If your writs don’t hurt you may take for granted how much they are supporting you on an exercise like sidebends.

Our fingers do not have any muscles.  They move like puppets on a string via tendons connected to the muscles of the hand and forearm.  That means we need flexible, strong, mobile wrists so that our fingers can maintain all their movements.  The opposable thumbs we love so much would be less useful without a tendon running off a muscle down through our wrist.  Whether our wrists are tight or weak, it can cause wrist pain when we do exercises that rely on the wrists.  This includes plank, push-ups, tricep dips, holding weights, or supporting your body weight in any way.  If the wrists are getting in the way, it can drastically limit our upper body work.

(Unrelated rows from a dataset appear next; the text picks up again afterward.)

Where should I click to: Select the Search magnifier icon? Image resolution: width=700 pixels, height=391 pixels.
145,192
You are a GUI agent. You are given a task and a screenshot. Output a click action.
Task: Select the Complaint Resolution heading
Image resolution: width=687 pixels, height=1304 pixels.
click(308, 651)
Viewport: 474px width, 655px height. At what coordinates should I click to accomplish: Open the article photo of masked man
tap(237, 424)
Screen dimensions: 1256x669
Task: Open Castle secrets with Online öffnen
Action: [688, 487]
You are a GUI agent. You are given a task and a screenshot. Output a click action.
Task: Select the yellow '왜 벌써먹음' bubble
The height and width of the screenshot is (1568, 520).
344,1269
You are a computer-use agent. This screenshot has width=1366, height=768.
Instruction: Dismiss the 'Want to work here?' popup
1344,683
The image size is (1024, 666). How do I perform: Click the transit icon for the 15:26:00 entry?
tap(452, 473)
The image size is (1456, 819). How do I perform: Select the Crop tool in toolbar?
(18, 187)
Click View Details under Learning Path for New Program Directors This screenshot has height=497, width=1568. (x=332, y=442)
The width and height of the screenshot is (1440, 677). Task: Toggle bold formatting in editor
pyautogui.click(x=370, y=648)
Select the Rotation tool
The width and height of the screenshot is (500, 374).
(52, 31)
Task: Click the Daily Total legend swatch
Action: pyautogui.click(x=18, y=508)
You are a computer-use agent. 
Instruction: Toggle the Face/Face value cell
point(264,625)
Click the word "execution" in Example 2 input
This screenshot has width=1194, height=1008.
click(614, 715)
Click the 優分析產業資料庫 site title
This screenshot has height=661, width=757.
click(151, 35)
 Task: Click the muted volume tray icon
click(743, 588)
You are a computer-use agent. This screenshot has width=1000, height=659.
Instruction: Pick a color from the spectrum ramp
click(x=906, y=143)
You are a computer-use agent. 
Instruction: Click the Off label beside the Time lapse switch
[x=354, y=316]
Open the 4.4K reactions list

Injuries or carpel tunnel make people think of their wrists, but otherwise, unlike six pack abs, most people are not looking to tone their wrists.  This becomes a problem if you go to do an exercise and your wrists get in the way because they are weak or feel strained when you put your body weight on them.

The video below provides some tips for stretching and strengthening the wrists.  These exercises can be done daily.  Do nothing that hurts and always ease in.  The stretches can be intense.  Do not put too much pressure on the joint and stop if something does not feel good.  When in doubt ask your doctor if these options are right for you.